What You Should Know:
– Tennr, the company helping providers manage the complex and often chaotic patient referral process secures $101M in Series C funding round led by IVP, with participation from new and existing investors including Andreessen Horowitz, Lightspeed, GV, ICONIQ, Foundation Capital, and Frank Slootman.
– The company, which has more than tripled its revenue since its Series B just two quarters ago, is tackling one of the most persistent operational challenges in healthcare: the fragmented and manual process of referring patients for specialty care.
Solving the Referral “Black Hole”
Each year, more than one-third of Americans are referred for specialty care, imaging, or treatment. For the specialists on the receiving end, these referrals arrive via a disjointed mix of fax, email, and various e-portals, often requiring hours of manual review and follow-up. This creates massive backlogs, leading to missed patients, more claim denials, and weeks-long delays for care—even for urgent cases.
Tennr’s platform is designed to help providers convert more of these incoming patients and deliver care more efficiently, all without having to overhaul their existing workflows.
Tennr Network: A New Layer of Coordination
With this new funding, Tennr is launching the Tennr Network—a powerful new coordination layer that connects all parties in the referral process, giving them unprecedented real-time visibility.
- Referring Providers can see the current status of every patient they’ve sent out, eliminating phone tag and guesswork.
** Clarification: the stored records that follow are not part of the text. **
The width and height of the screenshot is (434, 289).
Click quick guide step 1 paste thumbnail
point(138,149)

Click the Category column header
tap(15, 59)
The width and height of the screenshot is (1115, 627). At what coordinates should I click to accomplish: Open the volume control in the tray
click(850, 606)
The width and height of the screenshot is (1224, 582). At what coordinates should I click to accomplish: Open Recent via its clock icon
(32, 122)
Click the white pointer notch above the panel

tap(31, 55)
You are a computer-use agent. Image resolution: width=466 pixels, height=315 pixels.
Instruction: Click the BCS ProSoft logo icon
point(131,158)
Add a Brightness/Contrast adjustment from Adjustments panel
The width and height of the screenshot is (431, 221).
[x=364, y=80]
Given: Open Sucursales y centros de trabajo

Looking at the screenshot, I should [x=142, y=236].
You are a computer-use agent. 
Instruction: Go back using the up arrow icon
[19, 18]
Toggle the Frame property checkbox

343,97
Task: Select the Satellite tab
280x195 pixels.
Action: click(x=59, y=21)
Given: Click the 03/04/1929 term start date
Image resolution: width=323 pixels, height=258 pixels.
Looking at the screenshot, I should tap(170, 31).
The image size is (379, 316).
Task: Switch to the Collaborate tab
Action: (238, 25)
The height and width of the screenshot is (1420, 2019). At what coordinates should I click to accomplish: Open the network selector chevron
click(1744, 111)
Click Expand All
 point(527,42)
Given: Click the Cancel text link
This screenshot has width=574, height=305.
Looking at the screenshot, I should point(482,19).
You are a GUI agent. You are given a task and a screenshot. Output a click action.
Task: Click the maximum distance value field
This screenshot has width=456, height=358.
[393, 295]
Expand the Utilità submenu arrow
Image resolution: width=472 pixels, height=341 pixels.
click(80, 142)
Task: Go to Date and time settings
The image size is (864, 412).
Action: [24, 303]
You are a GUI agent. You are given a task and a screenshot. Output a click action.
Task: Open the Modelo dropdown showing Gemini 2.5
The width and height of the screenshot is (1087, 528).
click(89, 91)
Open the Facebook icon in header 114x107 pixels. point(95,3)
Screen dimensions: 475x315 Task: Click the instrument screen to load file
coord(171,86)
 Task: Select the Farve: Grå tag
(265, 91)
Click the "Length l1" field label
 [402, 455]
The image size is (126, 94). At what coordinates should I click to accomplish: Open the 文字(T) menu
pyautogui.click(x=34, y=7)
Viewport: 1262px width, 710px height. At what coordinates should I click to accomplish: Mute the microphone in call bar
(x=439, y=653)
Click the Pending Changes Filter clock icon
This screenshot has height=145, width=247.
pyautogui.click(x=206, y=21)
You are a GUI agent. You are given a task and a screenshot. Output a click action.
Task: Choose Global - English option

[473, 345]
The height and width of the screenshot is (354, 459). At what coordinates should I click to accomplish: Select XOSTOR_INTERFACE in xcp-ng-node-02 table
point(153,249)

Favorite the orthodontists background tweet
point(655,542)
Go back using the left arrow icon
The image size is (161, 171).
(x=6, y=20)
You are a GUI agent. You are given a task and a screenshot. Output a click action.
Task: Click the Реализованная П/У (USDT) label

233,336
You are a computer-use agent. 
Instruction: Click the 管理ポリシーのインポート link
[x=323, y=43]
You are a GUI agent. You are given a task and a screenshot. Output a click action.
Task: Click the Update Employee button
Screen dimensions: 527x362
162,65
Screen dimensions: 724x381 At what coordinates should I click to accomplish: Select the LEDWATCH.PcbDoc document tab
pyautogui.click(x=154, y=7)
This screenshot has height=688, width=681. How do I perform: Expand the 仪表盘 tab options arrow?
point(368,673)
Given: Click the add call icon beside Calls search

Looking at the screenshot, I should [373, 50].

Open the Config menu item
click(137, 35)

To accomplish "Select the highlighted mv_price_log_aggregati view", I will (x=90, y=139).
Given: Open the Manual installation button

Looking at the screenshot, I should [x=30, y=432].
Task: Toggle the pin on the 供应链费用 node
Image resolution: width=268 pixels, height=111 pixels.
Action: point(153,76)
- Receiving Providers can track the status of every incoming referral, see which require more documentation, and identify which referral sources are driving the most conversions.
- Patients can finally see when their referral was accepted, when it’s scheduled, and what to expect to pay, bringing a level of transparency common in e-commerce to the healthcare journey.
Tennr’s platform is powered by a combination of an enterprise orchestration engine and a series of specialized language models called RaeLM. Unlike generic large language models, RaeLM is optimized to understand the nuanced data in medical documentation and evaluate it against complex payer criteria to flag potential issues and denials.
“Patients really shouldn’t vanish into a work queue,” said Trey Holterman, Tennr co-founder and CEO. “There’s so much opportunity to build a delightful patient experience, but it’s always failed because we expect so much behavior change from providers who are completely overwhelmed. We flipped that thinking and are now creating visibility for the patient flow without changing how people work.”